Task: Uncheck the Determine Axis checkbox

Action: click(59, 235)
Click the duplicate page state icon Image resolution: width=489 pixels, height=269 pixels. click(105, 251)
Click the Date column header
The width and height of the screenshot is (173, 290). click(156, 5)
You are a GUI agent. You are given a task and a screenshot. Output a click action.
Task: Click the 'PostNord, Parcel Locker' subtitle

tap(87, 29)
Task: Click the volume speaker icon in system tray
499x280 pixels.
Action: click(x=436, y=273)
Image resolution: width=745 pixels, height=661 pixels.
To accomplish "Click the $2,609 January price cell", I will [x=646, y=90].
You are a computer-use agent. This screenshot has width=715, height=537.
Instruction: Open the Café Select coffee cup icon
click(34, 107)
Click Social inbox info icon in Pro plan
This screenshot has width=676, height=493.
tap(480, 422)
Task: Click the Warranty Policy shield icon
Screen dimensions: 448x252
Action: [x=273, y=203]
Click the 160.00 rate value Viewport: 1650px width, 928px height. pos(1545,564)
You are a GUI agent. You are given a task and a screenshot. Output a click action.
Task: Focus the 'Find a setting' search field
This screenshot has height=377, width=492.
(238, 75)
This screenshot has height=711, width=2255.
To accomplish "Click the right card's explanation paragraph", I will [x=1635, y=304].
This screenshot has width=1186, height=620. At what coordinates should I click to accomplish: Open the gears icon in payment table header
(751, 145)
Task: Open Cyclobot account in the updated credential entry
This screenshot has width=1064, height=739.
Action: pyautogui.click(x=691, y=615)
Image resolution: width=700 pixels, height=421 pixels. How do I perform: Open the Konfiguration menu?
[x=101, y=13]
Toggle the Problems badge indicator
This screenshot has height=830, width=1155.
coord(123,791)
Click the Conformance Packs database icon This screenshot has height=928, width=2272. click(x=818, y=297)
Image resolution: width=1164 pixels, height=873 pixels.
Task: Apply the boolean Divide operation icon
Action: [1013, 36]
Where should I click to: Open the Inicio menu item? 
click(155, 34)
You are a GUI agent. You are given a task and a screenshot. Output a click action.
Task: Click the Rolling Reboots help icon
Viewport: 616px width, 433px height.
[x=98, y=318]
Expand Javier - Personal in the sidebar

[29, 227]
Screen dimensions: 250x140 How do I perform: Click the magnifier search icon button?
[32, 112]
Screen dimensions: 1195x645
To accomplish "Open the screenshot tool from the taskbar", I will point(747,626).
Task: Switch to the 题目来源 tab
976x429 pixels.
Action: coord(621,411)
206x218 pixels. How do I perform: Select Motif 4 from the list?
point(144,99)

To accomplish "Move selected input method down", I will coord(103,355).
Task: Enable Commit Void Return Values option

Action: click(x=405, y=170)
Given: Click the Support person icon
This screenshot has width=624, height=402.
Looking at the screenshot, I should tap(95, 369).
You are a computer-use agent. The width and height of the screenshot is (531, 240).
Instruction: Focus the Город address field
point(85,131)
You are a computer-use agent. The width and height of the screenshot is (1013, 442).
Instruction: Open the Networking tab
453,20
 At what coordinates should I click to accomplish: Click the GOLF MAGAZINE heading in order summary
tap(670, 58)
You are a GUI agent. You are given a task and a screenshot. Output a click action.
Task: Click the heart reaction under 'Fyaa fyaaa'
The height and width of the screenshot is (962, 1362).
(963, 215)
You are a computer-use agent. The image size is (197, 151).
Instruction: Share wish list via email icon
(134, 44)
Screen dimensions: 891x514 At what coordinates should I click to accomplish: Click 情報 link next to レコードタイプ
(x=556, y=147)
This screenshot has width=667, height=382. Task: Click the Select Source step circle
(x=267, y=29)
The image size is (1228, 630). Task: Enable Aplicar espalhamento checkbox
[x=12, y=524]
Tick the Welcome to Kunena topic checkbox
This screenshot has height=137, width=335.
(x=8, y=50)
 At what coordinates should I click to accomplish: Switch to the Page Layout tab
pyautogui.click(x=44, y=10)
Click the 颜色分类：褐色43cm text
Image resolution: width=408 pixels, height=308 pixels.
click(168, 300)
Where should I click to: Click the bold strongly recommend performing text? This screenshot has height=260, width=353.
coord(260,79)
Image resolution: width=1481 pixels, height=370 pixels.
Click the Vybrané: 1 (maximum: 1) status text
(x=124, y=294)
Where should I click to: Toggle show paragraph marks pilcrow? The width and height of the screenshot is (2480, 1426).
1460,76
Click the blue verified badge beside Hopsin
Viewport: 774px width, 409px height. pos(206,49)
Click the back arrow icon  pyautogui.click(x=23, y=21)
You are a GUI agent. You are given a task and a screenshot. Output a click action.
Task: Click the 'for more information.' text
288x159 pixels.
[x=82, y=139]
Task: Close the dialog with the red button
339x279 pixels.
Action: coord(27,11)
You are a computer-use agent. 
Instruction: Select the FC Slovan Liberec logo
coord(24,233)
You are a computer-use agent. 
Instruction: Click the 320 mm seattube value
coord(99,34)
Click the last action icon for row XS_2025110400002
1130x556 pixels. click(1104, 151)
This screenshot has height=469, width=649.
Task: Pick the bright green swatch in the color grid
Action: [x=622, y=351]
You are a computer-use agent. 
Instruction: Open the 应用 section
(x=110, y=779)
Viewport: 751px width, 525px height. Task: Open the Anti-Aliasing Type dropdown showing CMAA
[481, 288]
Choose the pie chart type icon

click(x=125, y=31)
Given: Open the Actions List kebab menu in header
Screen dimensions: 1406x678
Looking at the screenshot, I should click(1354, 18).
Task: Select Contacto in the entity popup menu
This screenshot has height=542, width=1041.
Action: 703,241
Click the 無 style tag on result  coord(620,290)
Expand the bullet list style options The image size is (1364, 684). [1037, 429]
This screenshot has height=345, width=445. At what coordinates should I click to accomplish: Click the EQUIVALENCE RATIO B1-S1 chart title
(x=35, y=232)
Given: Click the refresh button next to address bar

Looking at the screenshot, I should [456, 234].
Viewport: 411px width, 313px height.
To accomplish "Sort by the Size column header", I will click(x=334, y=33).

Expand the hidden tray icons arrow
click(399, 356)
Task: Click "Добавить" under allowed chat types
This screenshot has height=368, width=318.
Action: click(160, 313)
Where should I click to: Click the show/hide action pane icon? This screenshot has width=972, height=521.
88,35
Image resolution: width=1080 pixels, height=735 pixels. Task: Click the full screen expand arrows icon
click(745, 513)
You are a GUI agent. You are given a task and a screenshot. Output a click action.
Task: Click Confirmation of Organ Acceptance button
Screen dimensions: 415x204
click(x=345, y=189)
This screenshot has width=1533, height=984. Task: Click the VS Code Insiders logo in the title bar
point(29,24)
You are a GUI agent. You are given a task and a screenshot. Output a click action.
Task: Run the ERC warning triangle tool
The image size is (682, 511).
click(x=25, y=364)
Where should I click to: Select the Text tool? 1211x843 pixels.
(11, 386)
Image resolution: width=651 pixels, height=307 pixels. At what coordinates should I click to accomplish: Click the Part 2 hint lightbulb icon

++++++++

### TASK OBJECTIVE
Reproduce every one of the entries above line for line, with no changes.

### REPLY TO THE EXERCISE
Task: Uncheck the Determine Axis checkbox

Action: click(59, 235)
Click the duplicate page state icon Image resolution: width=489 pixels, height=269 pixels. click(105, 251)
Click the Date column header
The width and height of the screenshot is (173, 290). click(156, 5)
You are a GUI agent. You are given a task and a screenshot. Output a click action.
Task: Click the 'PostNord, Parcel Locker' subtitle

tap(87, 29)
Task: Click the volume speaker icon in system tray
499x280 pixels.
Action: click(x=436, y=273)
Image resolution: width=745 pixels, height=661 pixels.
To accomplish "Click the $2,609 January price cell", I will [x=646, y=90].
You are a computer-use agent. This screenshot has width=715, height=537.
Instruction: Open the Café Select coffee cup icon
click(34, 107)
Click Social inbox info icon in Pro plan
This screenshot has width=676, height=493.
tap(480, 422)
Task: Click the Warranty Policy shield icon
Screen dimensions: 448x252
Action: [x=273, y=203]
Click the 160.00 rate value Viewport: 1650px width, 928px height. pos(1545,564)
You are a GUI agent. You are given a task and a screenshot. Output a click action.
Task: Focus the 'Find a setting' search field
This screenshot has height=377, width=492.
(238, 75)
This screenshot has height=711, width=2255.
To accomplish "Click the right card's explanation paragraph", I will [x=1635, y=304].
This screenshot has width=1186, height=620. At what coordinates should I click to accomplish: Open the gears icon in payment table header
(751, 145)
Task: Open Cyclobot account in the updated credential entry
This screenshot has width=1064, height=739.
Action: pyautogui.click(x=691, y=615)
Image resolution: width=700 pixels, height=421 pixels. How do I perform: Open the Konfiguration menu?
[x=101, y=13]
Toggle the Problems badge indicator
This screenshot has height=830, width=1155.
coord(123,791)
Click the Conformance Packs database icon This screenshot has height=928, width=2272. click(x=818, y=297)
Image resolution: width=1164 pixels, height=873 pixels.
Task: Apply the boolean Divide operation icon
Action: [1013, 36]
Where should I click to: Open the Inicio menu item? 
click(155, 34)
You are a GUI agent. You are given a task and a screenshot. Output a click action.
Task: Click the Rolling Reboots help icon
Viewport: 616px width, 433px height.
[x=98, y=318]
Expand Javier - Personal in the sidebar

[29, 227]
Screen dimensions: 250x140 How do I perform: Click the magnifier search icon button?
[32, 112]
Screen dimensions: 1195x645
To accomplish "Open the screenshot tool from the taskbar", I will point(747,626).
Task: Switch to the 题目来源 tab
976x429 pixels.
Action: coord(621,411)
206x218 pixels. How do I perform: Select Motif 4 from the list?
point(144,99)

To accomplish "Move selected input method down", I will coord(103,355).
Task: Enable Commit Void Return Values option

Action: click(x=405, y=170)
Given: Click the Support person icon
This screenshot has width=624, height=402.
Looking at the screenshot, I should tap(95, 369).
You are a computer-use agent. The width and height of the screenshot is (531, 240).
Instruction: Focus the Город address field
point(85,131)
You are a computer-use agent. The width and height of the screenshot is (1013, 442).
Instruction: Open the Networking tab
453,20
 At what coordinates should I click to accomplish: Click the GOLF MAGAZINE heading in order summary
tap(670, 58)
You are a GUI agent. You are given a task and a screenshot. Output a click action.
Task: Click the heart reaction under 'Fyaa fyaaa'
The height and width of the screenshot is (962, 1362).
(963, 215)
You are a computer-use agent. The image size is (197, 151).
Instruction: Share wish list via email icon
(134, 44)
Screen dimensions: 891x514 At what coordinates should I click to accomplish: Click 情報 link next to レコードタイプ
(x=556, y=147)
This screenshot has width=667, height=382. Task: Click the Select Source step circle
(x=267, y=29)
The image size is (1228, 630). Task: Enable Aplicar espalhamento checkbox
[x=12, y=524]
Tick the Welcome to Kunena topic checkbox
This screenshot has height=137, width=335.
(x=8, y=50)
 At what coordinates should I click to accomplish: Switch to the Page Layout tab
pyautogui.click(x=44, y=10)
Click the 颜色分类：褐色43cm text
Image resolution: width=408 pixels, height=308 pixels.
click(168, 300)
Where should I click to: Click the bold strongly recommend performing text? This screenshot has height=260, width=353.
coord(260,79)
Image resolution: width=1481 pixels, height=370 pixels.
Click the Vybrané: 1 (maximum: 1) status text
(x=124, y=294)
Where should I click to: Toggle show paragraph marks pilcrow? The width and height of the screenshot is (2480, 1426).
1460,76
Click the blue verified badge beside Hopsin
Viewport: 774px width, 409px height. pos(206,49)
Click the back arrow icon  pyautogui.click(x=23, y=21)
You are a GUI agent. You are given a task and a screenshot. Output a click action.
Task: Click the 'for more information.' text
288x159 pixels.
[x=82, y=139]
Task: Close the dialog with the red button
339x279 pixels.
Action: coord(27,11)
You are a computer-use agent. 
Instruction: Select the FC Slovan Liberec logo
coord(24,233)
You are a computer-use agent. 
Instruction: Click the 320 mm seattube value
coord(99,34)
Click the last action icon for row XS_2025110400002
1130x556 pixels. click(1104, 151)
This screenshot has height=469, width=649.
Task: Pick the bright green swatch in the color grid
Action: [x=622, y=351]
You are a computer-use agent. 
Instruction: Open the 应用 section
(x=110, y=779)
Viewport: 751px width, 525px height. Task: Open the Anti-Aliasing Type dropdown showing CMAA
[481, 288]
Choose the pie chart type icon

click(x=125, y=31)
Given: Open the Actions List kebab menu in header
Screen dimensions: 1406x678
Looking at the screenshot, I should click(1354, 18).
Task: Select Contacto in the entity popup menu
This screenshot has height=542, width=1041.
Action: 703,241
Click the 無 style tag on result  coord(620,290)
Expand the bullet list style options The image size is (1364, 684). [1037, 429]
This screenshot has height=345, width=445. At what coordinates should I click to accomplish: Click the EQUIVALENCE RATIO B1-S1 chart title
(x=35, y=232)
Given: Click the refresh button next to address bar

Looking at the screenshot, I should [456, 234].
Viewport: 411px width, 313px height.
To accomplish "Sort by the Size column header", I will click(x=334, y=33).

Expand the hidden tray icons arrow
click(399, 356)
Task: Click "Добавить" under allowed chat types
This screenshot has height=368, width=318.
Action: click(160, 313)
Where should I click to: Click the show/hide action pane icon? This screenshot has width=972, height=521.
88,35
Image resolution: width=1080 pixels, height=735 pixels. Task: Click the full screen expand arrows icon
click(745, 513)
You are a GUI agent. You are given a task and a screenshot. Output a click action.
Task: Click Confirmation of Organ Acceptance button
Screen dimensions: 415x204
click(x=345, y=189)
This screenshot has width=1533, height=984. Task: Click the VS Code Insiders logo in the title bar
point(29,24)
You are a GUI agent. You are given a task and a screenshot. Output a click action.
Task: Run the ERC warning triangle tool
The image size is (682, 511).
click(x=25, y=364)
Where should I click to: Select the Text tool? 1211x843 pixels.
(11, 386)
Image resolution: width=651 pixels, height=307 pixels. At what coordinates should I click to accomplish: Click the Part 2 hint lightbulb icon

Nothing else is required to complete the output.